Dr. Yueh-Lin (Lynn) Loo at The University of Texas at Austin, an assistant professor of chemical engineering, studies the plastic called polyaniline because it could serve as flexible, inexpensive wiring in future products such as foldable electronic displays and medical sensors.
By combining polyaniline with a chemical that gives it conductivity, Loo discovered she could increase the plastic’s conductivity one- to six-fold based on the version of the chemical added. Chemically altered polyaniline has several advantages over the more commonly used metals, like gold and copper, in devices other than computers. For example, Loo’s previous research has demonstrated that “doped” polyaniline can be manufactured in solution at room temperatures and without vacuum chambers. Producing metal-based wires requires special manufacturing conditions in addition to the high cost of the metals.

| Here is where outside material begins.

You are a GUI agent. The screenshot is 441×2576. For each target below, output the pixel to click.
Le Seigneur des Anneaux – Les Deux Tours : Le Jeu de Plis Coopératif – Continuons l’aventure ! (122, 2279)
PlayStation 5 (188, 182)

Graduate student Joung Eun Yoo and other members of Loo’s laboratory began determining how higher-mass versions of polymer acid improve the plastic’s conductivity when the two materials are combined. So far, they have learned that the higher mass acids attach to the plastic in longer chains, and induce a less-ordered internal structure (crystallinity) within the plastic.
“Understanding how the structure of this polyaniline material changes when its conductivity changes will be crucial for selecting the right material for different consumer applications,” Loo said. She noted that the ability of the plastic to change colours depending on whether it was conductive or not could be especially useful. “Its general versatility could lead to a variety of new consumer products in upcoming years,” she said.